Pell and associated Pell braid sequences as GCDs of sums of $k$ consecutive Pell, balancing, and related numbers

TL;DR

This paper investigates the GCDs of sums of $k$ consecutive terms from six well-known sequences, providing explicit formulas and revealing their connection to Pell braid sequences, with additional insights on squared sums and open problems.

Contribution

It offers explicit closed-form formulas for GCDs of sums of consecutive terms across six sequences and links these GCDs to Pell braid sequences, advancing understanding of their algebraic structure.

Findings

Closed-form formulas for GCDs of sums of $k$ consecutive terms.

Representation of GCDs as Pell braid sequences.

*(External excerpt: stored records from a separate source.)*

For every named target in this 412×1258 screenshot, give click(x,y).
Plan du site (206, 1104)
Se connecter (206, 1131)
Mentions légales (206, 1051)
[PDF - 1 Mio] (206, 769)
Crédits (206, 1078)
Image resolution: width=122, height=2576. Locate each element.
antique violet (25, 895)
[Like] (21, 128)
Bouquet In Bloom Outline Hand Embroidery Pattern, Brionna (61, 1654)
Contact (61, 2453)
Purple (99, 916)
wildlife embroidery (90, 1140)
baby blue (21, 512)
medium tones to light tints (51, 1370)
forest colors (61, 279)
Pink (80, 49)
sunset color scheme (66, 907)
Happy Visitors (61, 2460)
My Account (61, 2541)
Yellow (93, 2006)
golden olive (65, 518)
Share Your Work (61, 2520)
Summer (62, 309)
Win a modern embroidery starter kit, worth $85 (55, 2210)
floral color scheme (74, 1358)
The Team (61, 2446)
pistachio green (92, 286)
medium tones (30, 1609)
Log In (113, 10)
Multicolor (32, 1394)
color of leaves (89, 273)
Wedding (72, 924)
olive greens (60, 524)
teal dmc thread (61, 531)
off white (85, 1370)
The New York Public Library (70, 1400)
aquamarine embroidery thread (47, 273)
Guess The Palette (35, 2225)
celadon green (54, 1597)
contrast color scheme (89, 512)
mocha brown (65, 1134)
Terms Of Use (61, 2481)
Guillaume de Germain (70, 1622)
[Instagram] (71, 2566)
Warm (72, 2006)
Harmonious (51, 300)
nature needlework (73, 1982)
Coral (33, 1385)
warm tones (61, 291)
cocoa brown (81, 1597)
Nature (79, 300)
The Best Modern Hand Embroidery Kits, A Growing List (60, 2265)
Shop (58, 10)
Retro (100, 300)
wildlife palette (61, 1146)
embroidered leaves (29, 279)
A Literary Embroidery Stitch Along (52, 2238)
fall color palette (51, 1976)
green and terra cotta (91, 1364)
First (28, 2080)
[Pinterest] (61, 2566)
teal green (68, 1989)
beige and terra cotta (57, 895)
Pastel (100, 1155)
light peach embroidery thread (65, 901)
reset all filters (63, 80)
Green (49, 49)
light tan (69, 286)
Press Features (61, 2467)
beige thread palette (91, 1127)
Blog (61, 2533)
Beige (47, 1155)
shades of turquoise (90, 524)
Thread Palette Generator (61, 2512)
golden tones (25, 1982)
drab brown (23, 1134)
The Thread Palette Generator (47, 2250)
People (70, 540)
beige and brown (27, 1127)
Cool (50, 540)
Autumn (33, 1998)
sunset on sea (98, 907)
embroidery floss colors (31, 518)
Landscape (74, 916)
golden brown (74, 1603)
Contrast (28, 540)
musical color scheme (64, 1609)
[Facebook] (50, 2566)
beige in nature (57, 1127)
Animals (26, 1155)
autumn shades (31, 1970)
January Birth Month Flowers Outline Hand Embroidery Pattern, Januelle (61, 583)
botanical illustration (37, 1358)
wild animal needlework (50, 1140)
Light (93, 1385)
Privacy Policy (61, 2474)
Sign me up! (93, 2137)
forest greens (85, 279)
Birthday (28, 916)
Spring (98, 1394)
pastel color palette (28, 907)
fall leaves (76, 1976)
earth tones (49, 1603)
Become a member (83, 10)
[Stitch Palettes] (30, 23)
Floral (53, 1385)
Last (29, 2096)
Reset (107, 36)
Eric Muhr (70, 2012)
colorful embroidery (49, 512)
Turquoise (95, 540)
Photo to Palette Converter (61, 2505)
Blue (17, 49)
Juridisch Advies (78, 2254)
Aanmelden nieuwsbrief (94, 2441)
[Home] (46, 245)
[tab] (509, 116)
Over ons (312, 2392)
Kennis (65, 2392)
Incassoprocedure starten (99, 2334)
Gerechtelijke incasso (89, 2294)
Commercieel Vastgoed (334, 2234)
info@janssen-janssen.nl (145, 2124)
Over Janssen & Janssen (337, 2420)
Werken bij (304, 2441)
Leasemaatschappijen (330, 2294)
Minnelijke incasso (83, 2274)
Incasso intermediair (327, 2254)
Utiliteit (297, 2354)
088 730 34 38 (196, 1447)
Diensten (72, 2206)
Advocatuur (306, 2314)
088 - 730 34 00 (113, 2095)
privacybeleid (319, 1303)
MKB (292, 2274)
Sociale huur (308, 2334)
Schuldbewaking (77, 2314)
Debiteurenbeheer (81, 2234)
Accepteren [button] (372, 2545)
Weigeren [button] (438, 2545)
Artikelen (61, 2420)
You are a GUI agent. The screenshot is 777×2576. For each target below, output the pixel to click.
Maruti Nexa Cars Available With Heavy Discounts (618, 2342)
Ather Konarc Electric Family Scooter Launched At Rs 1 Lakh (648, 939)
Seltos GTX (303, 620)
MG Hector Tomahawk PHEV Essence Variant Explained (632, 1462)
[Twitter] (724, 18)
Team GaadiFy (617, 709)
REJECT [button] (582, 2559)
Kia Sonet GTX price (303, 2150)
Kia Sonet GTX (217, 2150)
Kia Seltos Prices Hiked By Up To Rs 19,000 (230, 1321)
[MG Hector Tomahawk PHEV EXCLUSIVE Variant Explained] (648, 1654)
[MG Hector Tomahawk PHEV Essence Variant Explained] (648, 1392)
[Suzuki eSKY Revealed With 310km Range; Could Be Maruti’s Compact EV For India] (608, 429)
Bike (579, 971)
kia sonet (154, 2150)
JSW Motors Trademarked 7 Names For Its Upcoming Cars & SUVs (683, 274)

Partial results and open questions on squared sums.

Abstract

We consider the greatest common divisor (GCD) of all sums of $k$ consecutive terms of a sequence $(S_n)_{n\geq 0}$ where the terms $S_n$ come from exactly one of following six well-known sequences' terms: Pell $P_n$, associated Pell $Q_n$, balancing $B_n$, Lucas-balancing $C_n$, cobalancing $b_n$, and Lucas-cobalancing $c_n$ numbers. For each of the six GCDs, we provide closed forms dependent on $k$. Moreover, each of these closed forms can be realized as braid sequences of Pell and associated Pell numbers in an intriguing manner. We end with partial results on GCDs of sums of squared terms and open questions.